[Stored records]
::::

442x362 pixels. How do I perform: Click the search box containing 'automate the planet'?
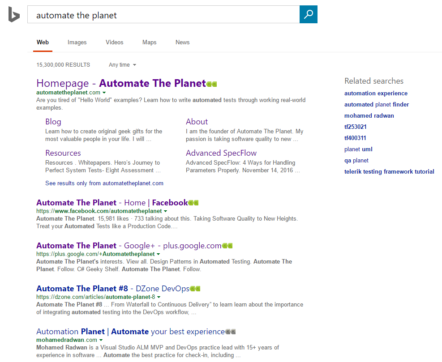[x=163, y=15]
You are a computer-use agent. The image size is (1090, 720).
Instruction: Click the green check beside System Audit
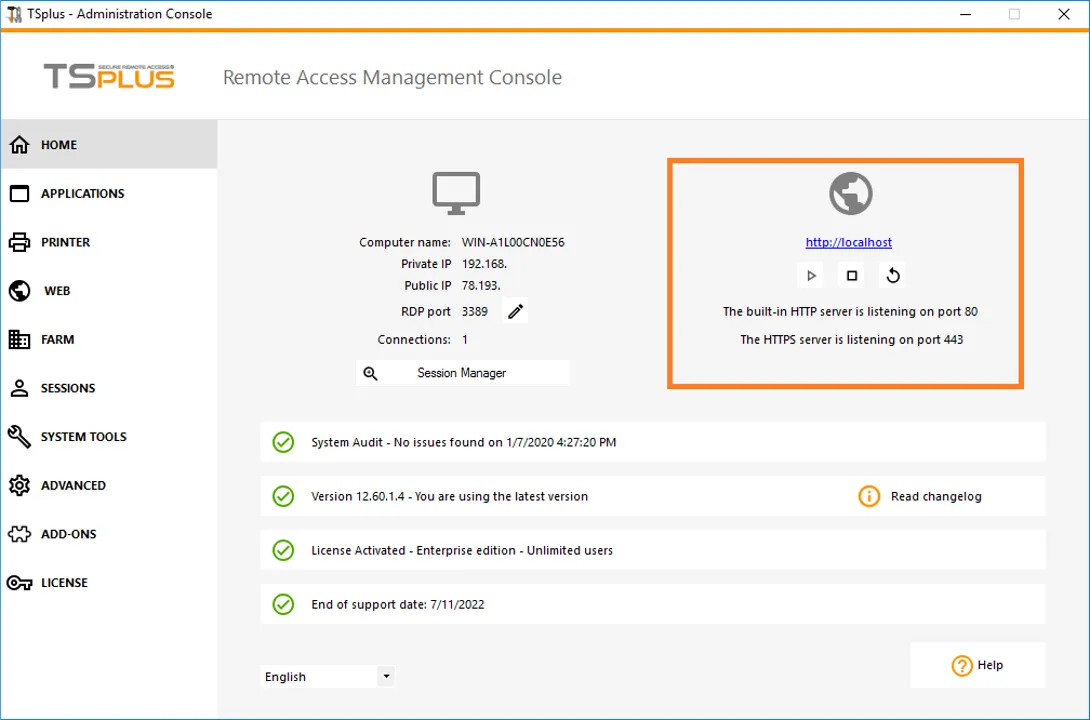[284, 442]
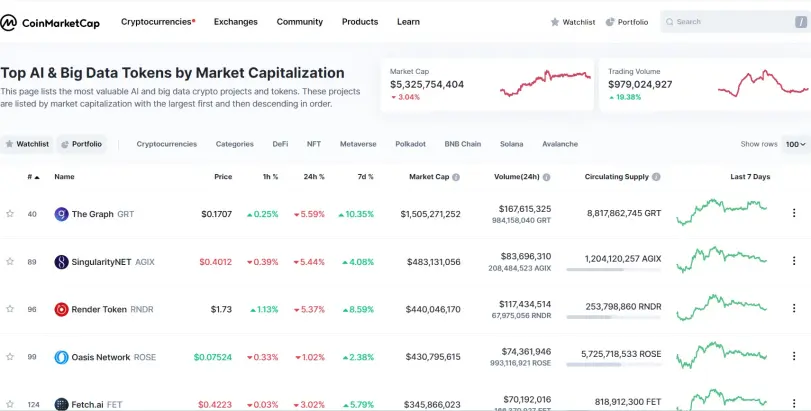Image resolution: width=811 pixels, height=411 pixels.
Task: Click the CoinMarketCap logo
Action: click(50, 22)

::::

=== Assignment ===
Each entry is to be transcribed verbatim, and any picture in it is to be skipped.

=== Answer for the task ===
442x362 pixels. How do I perform: Click the search box containing 'automate the planet'?
[x=163, y=15]
You are a computer-use agent. The image size is (1090, 720).
Instruction: Click the green check beside System Audit
[284, 442]
Image resolution: width=811 pixels, height=411 pixels.
Task: Click the CoinMarketCap logo
Action: click(50, 22)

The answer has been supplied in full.